Ma per riuscire a fare chiarezza su questo annoso problema occorre sentire tutte le campane: i coltivatori, i politici di turno, il Parco, la scienza, la fame degli ungulati.
Gli imprenditori agricoli sono contro la biodiversità nel parco e difendono il loro diritto alla sopravvivenza. I politici, quali Valiante e Pica consiglieri regionali salernitani, sollecitano (Valiante) “un piano straordinario, come già disposto in altre regioni, che abbini quantomeno l'utilizzo dei chiusini per la cattura degli animali giovani ad una azione più decisa, organizzata e programmata di abbattimento controllato dei cinghiali adulti”. Donato Pica invece dichiara “ che si sta lavorando alla soluzione della questione con misure di contenimento dei cinghiali già con il nuovo testo regionale sull'attività venatoria in valutazione della Commissione regionale Agricoltura, Caccia e Pesca”.
Sentiamo adesso il commissario del Parco Amilcare Troiano. ”Ora abbiamo ottenuto – replica Troiano - la possibilità di selezionare 200 selecontrollori, gli unici deputati al prelievo selettivo dei cinghiali: il bando è già stato pubblicato”. Il problema potrebbe diventare una risorsa , continua il commissario, con la vendita della carne di cinghiale e dei suoi derivati (prosciutti e salsicce). Inoltre – conclude – “abbiamo finanziato le reti elettrificate e previsto 500 mila euro per rimborsi e indennizzi”.

Ma la risposta più significativa di Troiano è quando alla fine si lascia andare ad uno sfogo- confessione: ”i cinghiali (alloctoni) furono immessi nelle aree contigue dalla Provincia per l’attività venatoria. Gli stessi sono entrati, spostandosi, nel territorio del Parco dove è vietata la caccia… Noi in questa storia siamo parte lesa”.
Ma la spiegazione più decisa e precisa viene dalla “scienza” per bocca del professore Domenico Fulgione della Federico II di Napoli.
“In Cilento il problema è particolarmente sentito e chiassoso perchè si intreccia con una serie di interessi, leciti e meno leciti, legati alla caccia nel parco, alla visibilità di politicanti di quartiere che al solo nominare il cinghiale hanno qualche titolone sui giornali, al rapporto complicato tra cittadini ed Ente parco, per molti dei quali rappresenta più un usurpatore dei beni del Cilento che un gestore”.

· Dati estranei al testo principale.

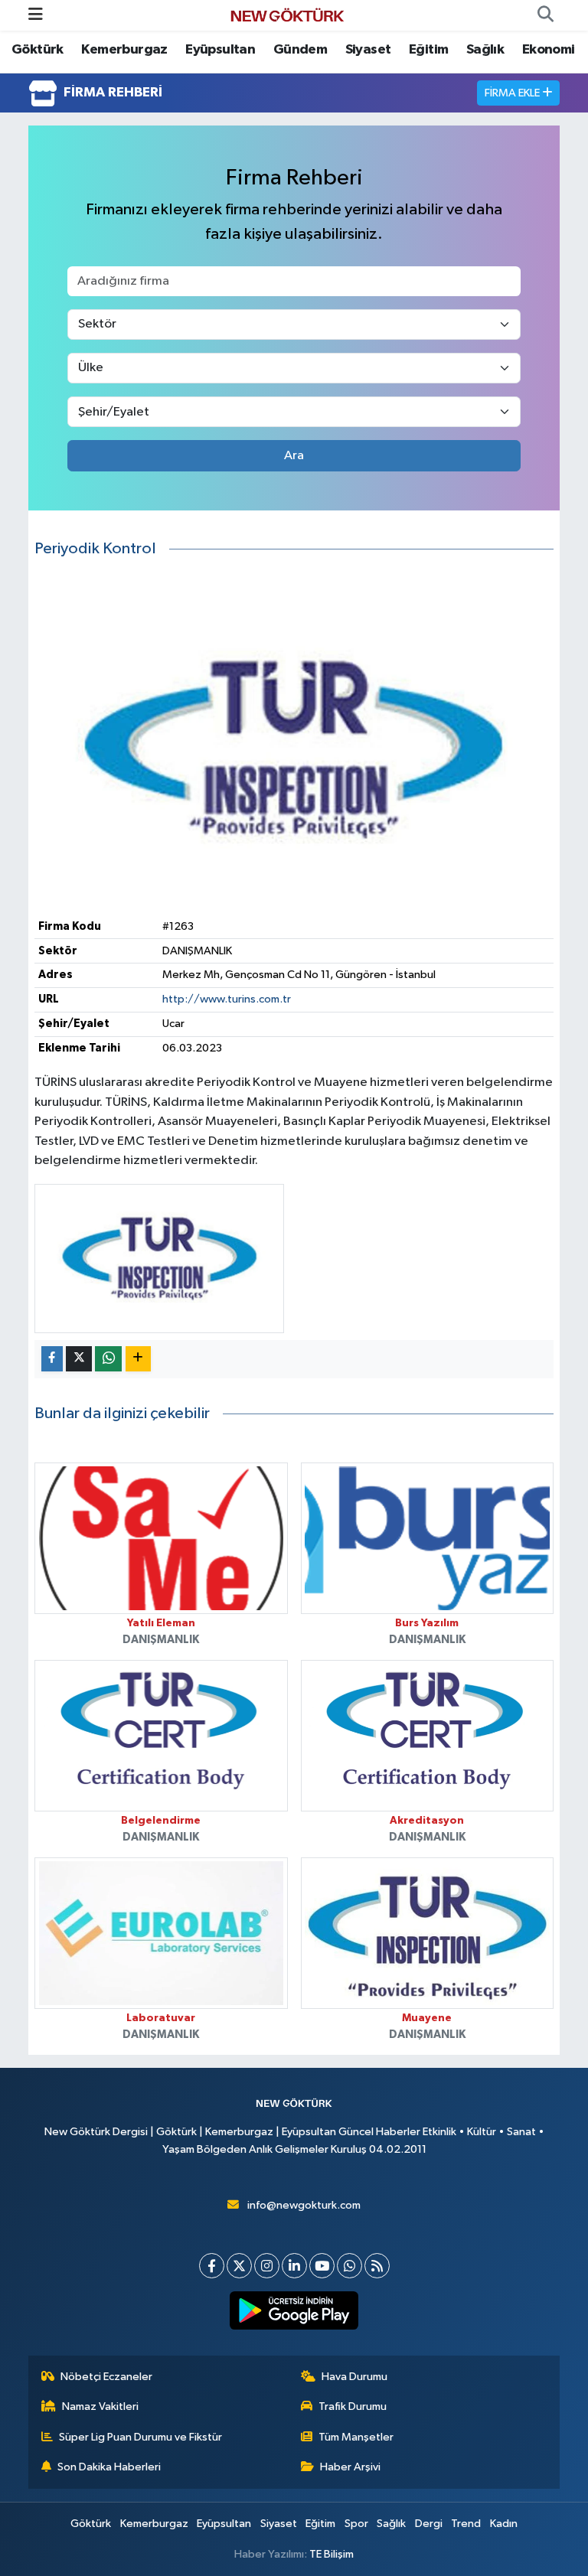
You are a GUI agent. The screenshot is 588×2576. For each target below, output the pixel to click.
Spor (356, 2523)
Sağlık (485, 50)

Insomma, i cinghiali e gli agricoltori hanno ragioni innegabili di sussistenza, i politici devono dare un colpo al cerchio e uno alla botte, il Parco ha tutte le ragioni a difendere la biodiversità, altrimenti che parco naturale sarebbe.
Quale è dunque la soluzione più razionale? Eliminare i cacciatori, abolendo la caccia, naturalmente, ripristinando la catena alimentare esistente in natura.